To the Editor:

I am the author of one of the passages in the Yale Record’s Blue Book parody that an Undergraduate Organizing Committee member singled out as offensive. I would like to respond to this accusation. The description of the fake course, entitled “Practical Applications of Spanish for WASPs,” reads in full:

“This one-semester course will provide a brief introduction to Spanish phrases that are useful in everyday WASP life. Students will learn how to interact with gardeners, housekeepers, and other low-income workers. Crucial phrases, such as ‘No, the outsides of the windows do have to be cleaned,’ and ‘Rosa, are you stealing change again?’ will help prepare Yale students for their post-graduate position far above America’s underpaid service economy.”

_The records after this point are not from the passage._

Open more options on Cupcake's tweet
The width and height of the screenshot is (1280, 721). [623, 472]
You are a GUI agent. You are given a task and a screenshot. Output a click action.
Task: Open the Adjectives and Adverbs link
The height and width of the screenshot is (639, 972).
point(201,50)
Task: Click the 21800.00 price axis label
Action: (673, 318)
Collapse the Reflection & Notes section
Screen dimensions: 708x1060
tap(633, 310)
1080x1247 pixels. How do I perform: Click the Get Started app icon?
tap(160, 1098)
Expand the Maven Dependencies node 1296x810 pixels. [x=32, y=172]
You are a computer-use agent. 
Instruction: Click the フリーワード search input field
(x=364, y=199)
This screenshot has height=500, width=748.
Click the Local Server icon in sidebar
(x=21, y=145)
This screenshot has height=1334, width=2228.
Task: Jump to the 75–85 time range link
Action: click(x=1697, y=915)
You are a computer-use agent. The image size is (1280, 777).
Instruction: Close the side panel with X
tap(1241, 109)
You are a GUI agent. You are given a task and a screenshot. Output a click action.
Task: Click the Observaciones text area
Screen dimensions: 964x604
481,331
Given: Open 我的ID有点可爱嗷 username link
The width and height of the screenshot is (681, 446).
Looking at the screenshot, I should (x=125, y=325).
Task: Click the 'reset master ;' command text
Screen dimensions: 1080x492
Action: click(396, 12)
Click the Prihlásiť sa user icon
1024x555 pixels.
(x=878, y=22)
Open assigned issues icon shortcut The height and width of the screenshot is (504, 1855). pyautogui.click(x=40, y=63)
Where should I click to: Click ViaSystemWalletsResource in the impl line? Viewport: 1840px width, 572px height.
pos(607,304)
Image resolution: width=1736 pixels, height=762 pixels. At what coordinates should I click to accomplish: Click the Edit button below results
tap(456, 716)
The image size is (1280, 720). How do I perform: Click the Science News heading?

What is the satirical target of these three sentences, and where do their sympathies lie? I’m no Jonathan Swift, but it seems pretty clear that, since this is satire, the sympathy of this paragraph lies a lot more with the “underpaid service economy” than with the nameless white speaker who reminds her housekeeper to clean the outsides of the windows, too. Explaining a joke makes it not funny, but I’ll take the risk: These lines were meant to mock the fact that the only interaction many rich white people have with Latinos is through cheap manual labor. I’ll admit that this is not a particularly original observation, but that’s why it’s couched in the form of comedy — hopefully, the backwards reality of the joke both grabs your attention and surprises you into thinking differently for a moment.

One of the ironies of this whole kerfuffle is that the political view expressed by this “offensive” joke is, I would guess, the same one held by many members of the UOC.

Aryeh Cohen-Wade ’05

Sept. 27, 2006

The writer is a former editor-in-chief of the Yale Record.